**GEZEIGTER TEXT:**
Überraschendes Ergebnis. Jeder elfte Autofahrer im Kreis Pinneberg war zu schnell unterwegs

Kreis Pinneberg. Der Blitzmarathon im Kreis Pinneberg hat ein für viele Autofahrer überraschendes Ergebnis gebracht. Obwohl die meisten von ihnen deutlich langsamer als üblich fuhren, lief der Verkehr ungewöhnlich flüssig, und es gab deutlich weniger Staus. Das gilt für ganz Schleswig-Holstein. Im Kreis Pinneberg waren 37 Polizeibeamte und vier Mitarbeiter der Kreisverwaltung im Einsatz. Sie kontrollierten an 22 Messpunkten die Geschwindigkeit von 1206 Autofahrern. Von denen waren 101 zu schnell unterwegs. Das entspricht einer Quote von 8,7 Prozent und ist deutlich mehr als im Landesdurchschnitt.

**SCHRIFTLICHE AUFGABE 1:** Stelle die Zeilen aus den Einträgen als JSON-Liste von Strings dar, eine pro Zeile und ohne Leerzeilen. Fang mit der Zeile mit „Task: Expand Layer 1 clip properties arrow“ an und geh bis einschließlich der Zeile mit „pyautogui.click(x=474, y=225)“.
Der Text und die Einträge haben nichts miteinander zu tun.

Einträge der Sammlung
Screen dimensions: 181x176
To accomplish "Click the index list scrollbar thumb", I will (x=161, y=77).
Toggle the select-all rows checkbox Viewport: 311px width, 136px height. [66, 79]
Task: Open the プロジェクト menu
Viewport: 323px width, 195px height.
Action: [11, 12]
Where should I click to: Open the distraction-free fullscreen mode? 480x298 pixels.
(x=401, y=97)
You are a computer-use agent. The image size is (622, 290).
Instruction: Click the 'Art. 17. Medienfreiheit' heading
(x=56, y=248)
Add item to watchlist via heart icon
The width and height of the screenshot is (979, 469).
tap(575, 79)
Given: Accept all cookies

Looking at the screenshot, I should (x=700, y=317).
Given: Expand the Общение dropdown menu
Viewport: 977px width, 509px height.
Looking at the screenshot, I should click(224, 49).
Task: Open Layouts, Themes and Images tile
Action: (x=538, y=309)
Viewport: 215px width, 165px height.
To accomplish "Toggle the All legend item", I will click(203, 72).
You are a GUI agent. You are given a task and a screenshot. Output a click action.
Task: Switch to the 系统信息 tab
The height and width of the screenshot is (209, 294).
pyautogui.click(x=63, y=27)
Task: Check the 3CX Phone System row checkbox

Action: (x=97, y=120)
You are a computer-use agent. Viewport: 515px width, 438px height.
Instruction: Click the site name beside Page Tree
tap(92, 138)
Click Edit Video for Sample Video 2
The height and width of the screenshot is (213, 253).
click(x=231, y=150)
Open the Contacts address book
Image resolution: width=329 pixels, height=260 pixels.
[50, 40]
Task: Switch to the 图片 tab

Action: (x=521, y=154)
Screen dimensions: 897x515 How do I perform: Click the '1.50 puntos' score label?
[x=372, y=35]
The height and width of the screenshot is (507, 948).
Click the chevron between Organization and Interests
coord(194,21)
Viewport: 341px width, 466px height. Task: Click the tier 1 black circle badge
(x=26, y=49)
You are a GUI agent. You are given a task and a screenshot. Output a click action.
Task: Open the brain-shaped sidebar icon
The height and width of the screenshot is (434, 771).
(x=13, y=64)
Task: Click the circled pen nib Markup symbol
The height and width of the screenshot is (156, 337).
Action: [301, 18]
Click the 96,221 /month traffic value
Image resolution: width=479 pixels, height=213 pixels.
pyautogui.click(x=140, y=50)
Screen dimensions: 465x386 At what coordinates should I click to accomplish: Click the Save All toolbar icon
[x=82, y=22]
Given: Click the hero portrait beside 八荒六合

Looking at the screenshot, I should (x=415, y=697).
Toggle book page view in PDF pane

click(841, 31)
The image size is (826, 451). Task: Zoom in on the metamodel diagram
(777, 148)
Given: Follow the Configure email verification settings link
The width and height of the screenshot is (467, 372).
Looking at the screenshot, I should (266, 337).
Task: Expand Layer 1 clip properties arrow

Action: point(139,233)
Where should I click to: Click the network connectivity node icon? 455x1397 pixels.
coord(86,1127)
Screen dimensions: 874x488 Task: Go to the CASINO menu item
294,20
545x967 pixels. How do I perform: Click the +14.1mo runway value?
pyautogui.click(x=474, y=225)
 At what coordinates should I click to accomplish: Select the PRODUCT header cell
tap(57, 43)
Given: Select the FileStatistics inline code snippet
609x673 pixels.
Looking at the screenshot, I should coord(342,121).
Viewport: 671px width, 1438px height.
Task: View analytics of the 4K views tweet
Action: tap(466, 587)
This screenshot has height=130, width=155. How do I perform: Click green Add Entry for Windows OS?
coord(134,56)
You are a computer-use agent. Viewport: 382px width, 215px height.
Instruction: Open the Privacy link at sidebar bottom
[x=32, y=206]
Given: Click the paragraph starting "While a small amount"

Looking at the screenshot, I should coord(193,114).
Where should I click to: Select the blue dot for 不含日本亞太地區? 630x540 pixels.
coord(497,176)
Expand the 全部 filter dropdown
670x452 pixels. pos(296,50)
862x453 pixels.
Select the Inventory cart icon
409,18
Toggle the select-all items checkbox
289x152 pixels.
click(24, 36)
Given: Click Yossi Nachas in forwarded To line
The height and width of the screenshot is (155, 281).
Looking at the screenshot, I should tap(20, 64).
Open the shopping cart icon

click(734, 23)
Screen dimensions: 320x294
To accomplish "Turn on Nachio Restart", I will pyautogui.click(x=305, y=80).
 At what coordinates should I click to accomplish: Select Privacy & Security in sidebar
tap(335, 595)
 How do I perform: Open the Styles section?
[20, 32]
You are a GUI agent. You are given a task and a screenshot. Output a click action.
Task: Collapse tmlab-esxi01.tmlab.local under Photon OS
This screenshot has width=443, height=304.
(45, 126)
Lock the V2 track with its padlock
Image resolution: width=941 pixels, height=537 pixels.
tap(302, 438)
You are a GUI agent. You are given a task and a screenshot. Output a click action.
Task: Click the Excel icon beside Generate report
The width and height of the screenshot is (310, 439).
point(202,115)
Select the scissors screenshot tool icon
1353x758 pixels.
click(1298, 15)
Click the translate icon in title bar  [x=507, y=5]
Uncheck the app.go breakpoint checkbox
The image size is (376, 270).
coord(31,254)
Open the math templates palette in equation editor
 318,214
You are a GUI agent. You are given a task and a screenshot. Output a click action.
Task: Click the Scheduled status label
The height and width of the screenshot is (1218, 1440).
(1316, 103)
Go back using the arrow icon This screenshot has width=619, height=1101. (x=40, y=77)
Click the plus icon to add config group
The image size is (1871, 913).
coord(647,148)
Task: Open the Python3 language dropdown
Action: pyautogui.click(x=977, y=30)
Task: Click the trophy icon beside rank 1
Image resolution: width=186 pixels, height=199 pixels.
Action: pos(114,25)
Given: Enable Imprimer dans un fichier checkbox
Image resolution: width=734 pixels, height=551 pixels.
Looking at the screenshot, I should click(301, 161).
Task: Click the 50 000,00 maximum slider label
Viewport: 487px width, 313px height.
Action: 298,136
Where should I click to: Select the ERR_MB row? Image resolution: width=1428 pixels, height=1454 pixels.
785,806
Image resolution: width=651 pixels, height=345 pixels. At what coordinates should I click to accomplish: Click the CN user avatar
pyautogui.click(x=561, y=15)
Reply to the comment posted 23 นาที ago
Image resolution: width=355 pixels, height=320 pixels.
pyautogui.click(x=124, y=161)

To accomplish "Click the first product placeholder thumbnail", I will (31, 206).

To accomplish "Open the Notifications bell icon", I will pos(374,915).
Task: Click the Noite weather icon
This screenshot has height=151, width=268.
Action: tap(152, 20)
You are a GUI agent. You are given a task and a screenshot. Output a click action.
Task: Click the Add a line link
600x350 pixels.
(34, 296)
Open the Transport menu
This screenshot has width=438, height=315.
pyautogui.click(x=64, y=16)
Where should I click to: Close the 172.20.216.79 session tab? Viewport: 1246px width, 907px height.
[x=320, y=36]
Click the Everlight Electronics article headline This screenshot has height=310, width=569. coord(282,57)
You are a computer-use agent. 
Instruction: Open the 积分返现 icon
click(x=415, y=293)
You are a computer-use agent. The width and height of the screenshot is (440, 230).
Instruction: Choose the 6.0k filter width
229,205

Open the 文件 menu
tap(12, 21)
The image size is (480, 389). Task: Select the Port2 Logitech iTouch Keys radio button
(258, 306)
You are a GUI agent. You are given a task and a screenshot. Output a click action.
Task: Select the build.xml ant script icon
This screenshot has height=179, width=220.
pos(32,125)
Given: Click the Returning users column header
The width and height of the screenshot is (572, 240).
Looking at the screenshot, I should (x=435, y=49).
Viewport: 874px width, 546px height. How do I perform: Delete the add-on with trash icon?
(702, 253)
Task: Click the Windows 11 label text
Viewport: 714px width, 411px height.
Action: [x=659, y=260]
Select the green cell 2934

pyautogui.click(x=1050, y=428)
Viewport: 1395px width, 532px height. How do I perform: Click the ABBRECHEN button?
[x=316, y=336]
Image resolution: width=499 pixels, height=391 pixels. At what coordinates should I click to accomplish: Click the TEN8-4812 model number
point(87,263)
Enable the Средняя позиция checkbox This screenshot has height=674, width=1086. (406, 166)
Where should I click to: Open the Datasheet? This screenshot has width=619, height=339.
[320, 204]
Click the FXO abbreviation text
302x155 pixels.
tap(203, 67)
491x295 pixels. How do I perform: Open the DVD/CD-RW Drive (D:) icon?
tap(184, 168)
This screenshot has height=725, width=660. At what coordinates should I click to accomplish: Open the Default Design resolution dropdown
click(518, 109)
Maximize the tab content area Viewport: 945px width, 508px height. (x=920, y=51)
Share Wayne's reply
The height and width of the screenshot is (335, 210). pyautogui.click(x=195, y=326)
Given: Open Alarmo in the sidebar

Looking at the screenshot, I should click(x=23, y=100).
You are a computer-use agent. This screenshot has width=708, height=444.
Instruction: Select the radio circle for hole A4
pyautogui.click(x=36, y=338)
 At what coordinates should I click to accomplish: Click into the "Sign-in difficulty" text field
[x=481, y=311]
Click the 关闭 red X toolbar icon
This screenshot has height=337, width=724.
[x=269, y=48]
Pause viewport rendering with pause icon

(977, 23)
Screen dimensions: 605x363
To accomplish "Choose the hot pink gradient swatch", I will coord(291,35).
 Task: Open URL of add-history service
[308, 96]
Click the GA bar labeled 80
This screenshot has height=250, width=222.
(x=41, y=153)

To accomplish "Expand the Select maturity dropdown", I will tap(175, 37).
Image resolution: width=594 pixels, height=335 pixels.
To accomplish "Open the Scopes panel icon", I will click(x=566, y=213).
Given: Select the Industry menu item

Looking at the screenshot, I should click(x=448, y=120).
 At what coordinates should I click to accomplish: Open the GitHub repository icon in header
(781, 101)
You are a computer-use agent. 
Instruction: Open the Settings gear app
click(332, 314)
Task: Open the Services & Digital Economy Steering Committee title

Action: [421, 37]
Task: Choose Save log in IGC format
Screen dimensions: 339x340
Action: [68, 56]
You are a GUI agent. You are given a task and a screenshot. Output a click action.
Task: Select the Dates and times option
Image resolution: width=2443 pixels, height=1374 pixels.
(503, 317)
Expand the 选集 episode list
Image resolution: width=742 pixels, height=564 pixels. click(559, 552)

**SCHRIFTLICHE AUFGABE 2:** Wiederhole aus dem Artikel über den Blitzmarathon wörtlich die Stelle, die mit „Kreis Pinneberg. Der“ anfängt und bis einschließlich „als im Landesdurchschnitt.“ geht.

**VOLLSTÄNDIGE ANTWORT 1:**
[
  "Task: Expand Layer 1 clip properties arrow",
  "Action: point(139,233)",
  "Where should I click to: Click the network connectivity node icon? 455x1397 pixels.",
  "coord(86,1127)",
  "Screen dimensions: 874x488 Task: Go to the CASINO menu item",
  "294,20",
  "545x967 pixels. How do I perform: Click the +14.1mo runway value?",
  "pyautogui.click(x=474, y=225)"
]

**VOLLSTÄNDIGE ANTWORT 2:**
Kreis Pinneberg. Der Blitzmarathon im Kreis Pinneberg hat ein für viele Autofahrer überraschendes Ergebnis gebracht. Obwohl die meisten von ihnen deutlich langsamer als üblich fuhren, lief der Verkehr ungewöhnlich flüssig, und es gab deutlich weniger Staus. Das gilt für ganz Schleswig-Holstein. Im Kreis Pinneberg waren 37 Polizeibeamte und vier Mitarbeiter der Kreisverwaltung im Einsatz. Sie kontrollierten an 22 Messpunkten die Geschwindigkeit von 1206 Autofahrern. Von denen waren 101 zu schnell unterwegs. Das entspricht einer Quote von 8,7 Prozent und ist deutlich mehr als im Landesdurchschnitt.